Instructions to follow: Reproduce each of the following records verbatim, keeping every line unchanged.

# start of Excerpted data

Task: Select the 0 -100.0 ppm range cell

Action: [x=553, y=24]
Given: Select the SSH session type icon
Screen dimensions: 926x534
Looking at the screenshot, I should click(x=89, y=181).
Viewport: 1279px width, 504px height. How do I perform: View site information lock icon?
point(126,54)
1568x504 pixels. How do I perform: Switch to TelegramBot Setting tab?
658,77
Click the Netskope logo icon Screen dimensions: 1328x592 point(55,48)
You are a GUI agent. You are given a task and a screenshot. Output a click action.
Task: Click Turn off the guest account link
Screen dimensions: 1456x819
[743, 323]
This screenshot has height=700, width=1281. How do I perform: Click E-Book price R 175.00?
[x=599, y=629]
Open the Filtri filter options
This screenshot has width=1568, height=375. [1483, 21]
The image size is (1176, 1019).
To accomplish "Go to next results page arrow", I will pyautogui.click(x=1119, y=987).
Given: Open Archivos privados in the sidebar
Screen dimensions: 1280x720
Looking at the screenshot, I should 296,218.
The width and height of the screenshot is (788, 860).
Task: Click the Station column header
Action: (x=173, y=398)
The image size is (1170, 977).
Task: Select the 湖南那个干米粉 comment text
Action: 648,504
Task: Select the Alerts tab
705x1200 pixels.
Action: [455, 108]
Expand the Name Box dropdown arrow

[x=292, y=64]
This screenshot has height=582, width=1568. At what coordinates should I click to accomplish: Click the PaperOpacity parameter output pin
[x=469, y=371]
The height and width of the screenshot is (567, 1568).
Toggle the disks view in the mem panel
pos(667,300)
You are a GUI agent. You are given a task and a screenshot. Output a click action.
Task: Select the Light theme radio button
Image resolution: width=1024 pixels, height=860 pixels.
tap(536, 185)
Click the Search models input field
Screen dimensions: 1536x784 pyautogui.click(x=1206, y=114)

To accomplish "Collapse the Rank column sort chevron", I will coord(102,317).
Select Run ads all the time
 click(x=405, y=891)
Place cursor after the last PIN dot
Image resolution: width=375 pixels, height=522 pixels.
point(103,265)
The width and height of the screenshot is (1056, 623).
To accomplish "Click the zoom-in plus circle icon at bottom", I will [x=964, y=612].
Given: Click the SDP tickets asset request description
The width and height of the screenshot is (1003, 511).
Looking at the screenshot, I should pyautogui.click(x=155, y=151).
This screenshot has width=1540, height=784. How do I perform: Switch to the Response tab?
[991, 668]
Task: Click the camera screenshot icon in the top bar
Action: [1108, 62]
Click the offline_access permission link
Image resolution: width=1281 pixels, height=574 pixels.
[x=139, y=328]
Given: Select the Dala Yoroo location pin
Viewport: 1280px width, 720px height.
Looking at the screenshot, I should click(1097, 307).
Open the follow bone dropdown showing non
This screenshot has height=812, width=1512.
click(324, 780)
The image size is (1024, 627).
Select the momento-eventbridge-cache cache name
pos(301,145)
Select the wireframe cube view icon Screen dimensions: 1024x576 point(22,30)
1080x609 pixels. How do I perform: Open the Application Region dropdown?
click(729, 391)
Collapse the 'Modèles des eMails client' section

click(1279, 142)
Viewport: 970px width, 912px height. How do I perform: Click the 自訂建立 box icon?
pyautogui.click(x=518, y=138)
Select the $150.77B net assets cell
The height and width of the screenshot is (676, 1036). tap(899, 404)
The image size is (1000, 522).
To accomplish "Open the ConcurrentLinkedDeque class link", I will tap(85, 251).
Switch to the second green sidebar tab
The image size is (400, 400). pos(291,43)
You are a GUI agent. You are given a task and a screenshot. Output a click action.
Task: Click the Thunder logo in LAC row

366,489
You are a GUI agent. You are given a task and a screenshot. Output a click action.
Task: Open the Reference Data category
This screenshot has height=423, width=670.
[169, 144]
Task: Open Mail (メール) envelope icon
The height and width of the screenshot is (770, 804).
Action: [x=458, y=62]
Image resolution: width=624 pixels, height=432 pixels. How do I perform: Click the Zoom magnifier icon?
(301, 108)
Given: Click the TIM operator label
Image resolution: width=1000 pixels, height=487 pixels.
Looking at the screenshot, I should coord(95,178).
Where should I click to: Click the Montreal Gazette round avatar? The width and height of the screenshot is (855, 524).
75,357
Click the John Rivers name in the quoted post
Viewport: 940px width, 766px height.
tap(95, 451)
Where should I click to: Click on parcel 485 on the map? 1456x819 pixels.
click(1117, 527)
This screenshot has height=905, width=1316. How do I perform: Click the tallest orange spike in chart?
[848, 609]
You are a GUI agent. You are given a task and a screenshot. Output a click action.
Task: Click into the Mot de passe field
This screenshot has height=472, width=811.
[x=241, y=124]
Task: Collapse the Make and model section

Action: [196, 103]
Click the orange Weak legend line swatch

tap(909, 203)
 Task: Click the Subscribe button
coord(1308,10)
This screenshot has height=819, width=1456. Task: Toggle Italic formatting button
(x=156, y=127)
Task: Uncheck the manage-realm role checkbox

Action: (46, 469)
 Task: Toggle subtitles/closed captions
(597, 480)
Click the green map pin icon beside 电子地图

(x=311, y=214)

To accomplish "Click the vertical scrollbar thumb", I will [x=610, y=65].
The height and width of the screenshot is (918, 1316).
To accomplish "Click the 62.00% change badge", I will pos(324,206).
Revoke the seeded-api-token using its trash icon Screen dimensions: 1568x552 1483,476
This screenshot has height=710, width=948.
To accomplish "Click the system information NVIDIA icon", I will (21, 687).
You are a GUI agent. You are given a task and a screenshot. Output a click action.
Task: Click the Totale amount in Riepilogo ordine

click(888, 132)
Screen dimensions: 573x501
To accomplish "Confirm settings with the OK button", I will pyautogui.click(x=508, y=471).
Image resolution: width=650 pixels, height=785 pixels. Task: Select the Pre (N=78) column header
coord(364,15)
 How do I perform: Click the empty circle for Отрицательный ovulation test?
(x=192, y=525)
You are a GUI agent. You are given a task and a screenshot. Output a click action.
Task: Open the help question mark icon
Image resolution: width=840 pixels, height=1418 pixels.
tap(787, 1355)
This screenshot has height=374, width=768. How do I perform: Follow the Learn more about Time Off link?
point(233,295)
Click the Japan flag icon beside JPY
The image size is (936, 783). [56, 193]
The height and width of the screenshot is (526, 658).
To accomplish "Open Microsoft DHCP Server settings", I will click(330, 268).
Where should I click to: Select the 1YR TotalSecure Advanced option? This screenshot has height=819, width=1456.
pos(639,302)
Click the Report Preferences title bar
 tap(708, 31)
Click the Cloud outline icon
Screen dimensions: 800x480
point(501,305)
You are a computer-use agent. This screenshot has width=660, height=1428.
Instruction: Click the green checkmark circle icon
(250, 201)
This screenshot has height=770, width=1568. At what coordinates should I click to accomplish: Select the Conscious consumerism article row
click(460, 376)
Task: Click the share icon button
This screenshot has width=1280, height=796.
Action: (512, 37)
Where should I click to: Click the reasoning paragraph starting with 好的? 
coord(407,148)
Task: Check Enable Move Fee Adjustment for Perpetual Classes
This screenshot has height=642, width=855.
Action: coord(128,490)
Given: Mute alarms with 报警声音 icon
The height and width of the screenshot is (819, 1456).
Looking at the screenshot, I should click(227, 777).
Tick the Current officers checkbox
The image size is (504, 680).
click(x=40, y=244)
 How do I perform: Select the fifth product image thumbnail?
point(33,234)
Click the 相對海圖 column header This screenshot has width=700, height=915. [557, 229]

# end of Excerpted data

Answer to this task:
Task: Select the 0 -100.0 ppm range cell

Action: [x=553, y=24]
Given: Select the SSH session type icon
Screen dimensions: 926x534
Looking at the screenshot, I should click(x=89, y=181).
Viewport: 1279px width, 504px height. How do I perform: View site information lock icon?
point(126,54)
1568x504 pixels. How do I perform: Switch to TelegramBot Setting tab?
658,77
Click the Netskope logo icon Screen dimensions: 1328x592 point(55,48)
You are a GUI agent. You are given a task and a screenshot. Output a click action.
Task: Click Turn off the guest account link
Screen dimensions: 1456x819
[743, 323]
This screenshot has height=700, width=1281. How do I perform: Click E-Book price R 175.00?
[x=599, y=629]
Open the Filtri filter options
This screenshot has width=1568, height=375. [1483, 21]
The image size is (1176, 1019).
To accomplish "Go to next results page arrow", I will pyautogui.click(x=1119, y=987).
Given: Open Archivos privados in the sidebar
Screen dimensions: 1280x720
Looking at the screenshot, I should 296,218.
The width and height of the screenshot is (788, 860).
Task: Click the Station column header
Action: (x=173, y=398)
The image size is (1170, 977).
Task: Select the 湖南那个干米粉 comment text
Action: 648,504
Task: Select the Alerts tab
705x1200 pixels.
Action: [455, 108]
Expand the Name Box dropdown arrow

[x=292, y=64]
This screenshot has height=582, width=1568. At what coordinates should I click to accomplish: Click the PaperOpacity parameter output pin
[x=469, y=371]
The height and width of the screenshot is (567, 1568).
Toggle the disks view in the mem panel
pos(667,300)
You are a GUI agent. You are given a task and a screenshot. Output a click action.
Task: Select the Light theme radio button
Image resolution: width=1024 pixels, height=860 pixels.
tap(536, 185)
Click the Search models input field
Screen dimensions: 1536x784 pyautogui.click(x=1206, y=114)

To accomplish "Collapse the Rank column sort chevron", I will coord(102,317).
Select Run ads all the time
 click(x=405, y=891)
Place cursor after the last PIN dot
Image resolution: width=375 pixels, height=522 pixels.
point(103,265)
The width and height of the screenshot is (1056, 623).
To accomplish "Click the zoom-in plus circle icon at bottom", I will [x=964, y=612].
Given: Click the SDP tickets asset request description
The width and height of the screenshot is (1003, 511).
Looking at the screenshot, I should pyautogui.click(x=155, y=151).
This screenshot has width=1540, height=784. How do I perform: Switch to the Response tab?
[991, 668]
Task: Click the camera screenshot icon in the top bar
Action: [1108, 62]
Click the offline_access permission link
Image resolution: width=1281 pixels, height=574 pixels.
[x=139, y=328]
Given: Select the Dala Yoroo location pin
Viewport: 1280px width, 720px height.
Looking at the screenshot, I should click(1097, 307).
Open the follow bone dropdown showing non
This screenshot has height=812, width=1512.
click(324, 780)
The image size is (1024, 627).
Select the momento-eventbridge-cache cache name
pos(301,145)
Select the wireframe cube view icon Screen dimensions: 1024x576 point(22,30)
1080x609 pixels. How do I perform: Open the Application Region dropdown?
click(729, 391)
Collapse the 'Modèles des eMails client' section

click(1279, 142)
Viewport: 970px width, 912px height. How do I perform: Click the 自訂建立 box icon?
pyautogui.click(x=518, y=138)
Select the $150.77B net assets cell
The height and width of the screenshot is (676, 1036). tap(899, 404)
The image size is (1000, 522).
To accomplish "Open the ConcurrentLinkedDeque class link", I will tap(85, 251).
Switch to the second green sidebar tab
The image size is (400, 400). pos(291,43)
You are a GUI agent. You are given a task and a screenshot. Output a click action.
Task: Click the Thunder logo in LAC row

366,489
You are a GUI agent. You are given a task and a screenshot. Output a click action.
Task: Open the Reference Data category
This screenshot has height=423, width=670.
[169, 144]
Task: Open Mail (メール) envelope icon
The height and width of the screenshot is (770, 804).
Action: [x=458, y=62]
Image resolution: width=624 pixels, height=432 pixels. How do I perform: Click the Zoom magnifier icon?
(301, 108)
Given: Click the TIM operator label
Image resolution: width=1000 pixels, height=487 pixels.
Looking at the screenshot, I should coord(95,178).
Where should I click to: Click the Montreal Gazette round avatar? The width and height of the screenshot is (855, 524).
75,357
Click the John Rivers name in the quoted post
Viewport: 940px width, 766px height.
tap(95, 451)
Where should I click to: Click on parcel 485 on the map? 1456x819 pixels.
click(1117, 527)
This screenshot has height=905, width=1316. How do I perform: Click the tallest orange spike in chart?
[848, 609]
You are a GUI agent. You are given a task and a screenshot. Output a click action.
Task: Click into the Mot de passe field
This screenshot has height=472, width=811.
[x=241, y=124]
Task: Collapse the Make and model section

Action: [196, 103]
Click the orange Weak legend line swatch

tap(909, 203)
 Task: Click the Subscribe button
coord(1308,10)
This screenshot has height=819, width=1456. Task: Toggle Italic formatting button
(x=156, y=127)
Task: Uncheck the manage-realm role checkbox

Action: (46, 469)
 Task: Toggle subtitles/closed captions
(597, 480)
Click the green map pin icon beside 电子地图

(x=311, y=214)

To accomplish "Click the vertical scrollbar thumb", I will [x=610, y=65].
The height and width of the screenshot is (918, 1316).
To accomplish "Click the 62.00% change badge", I will pos(324,206).
Revoke the seeded-api-token using its trash icon Screen dimensions: 1568x552 1483,476
This screenshot has height=710, width=948.
To accomplish "Click the system information NVIDIA icon", I will (21, 687).
You are a GUI agent. You are given a task and a screenshot. Output a click action.
Task: Click the Totale amount in Riepilogo ordine

click(888, 132)
Screen dimensions: 573x501
To accomplish "Confirm settings with the OK button", I will pyautogui.click(x=508, y=471).
Image resolution: width=650 pixels, height=785 pixels. Task: Select the Pre (N=78) column header
coord(364,15)
 How do I perform: Click the empty circle for Отрицательный ovulation test?
(x=192, y=525)
You are a GUI agent. You are given a task and a screenshot. Output a click action.
Task: Open the help question mark icon
Image resolution: width=840 pixels, height=1418 pixels.
tap(787, 1355)
This screenshot has height=374, width=768. How do I perform: Follow the Learn more about Time Off link?
point(233,295)
Click the Japan flag icon beside JPY
The image size is (936, 783). [56, 193]
The height and width of the screenshot is (526, 658).
To accomplish "Open Microsoft DHCP Server settings", I will click(330, 268).
Where should I click to: Select the 1YR TotalSecure Advanced option? This screenshot has height=819, width=1456.
pos(639,302)
Click the Report Preferences title bar
 tap(708, 31)
Click the Cloud outline icon
Screen dimensions: 800x480
point(501,305)
You are a computer-use agent. This screenshot has width=660, height=1428.
Instruction: Click the green checkmark circle icon
(250, 201)
This screenshot has height=770, width=1568. At what coordinates should I click to accomplish: Select the Conscious consumerism article row
click(460, 376)
Task: Click the share icon button
This screenshot has width=1280, height=796.
Action: (512, 37)
Where should I click to: Click the reasoning paragraph starting with 好的? 
coord(407,148)
Task: Check Enable Move Fee Adjustment for Perpetual Classes
This screenshot has height=642, width=855.
Action: coord(128,490)
Given: Mute alarms with 报警声音 icon
The height and width of the screenshot is (819, 1456).
Looking at the screenshot, I should click(227, 777).
Tick the Current officers checkbox
The image size is (504, 680).
click(x=40, y=244)
 How do I perform: Select the fifth product image thumbnail?
point(33,234)
Click the 相對海圖 column header This screenshot has width=700, height=915. [557, 229]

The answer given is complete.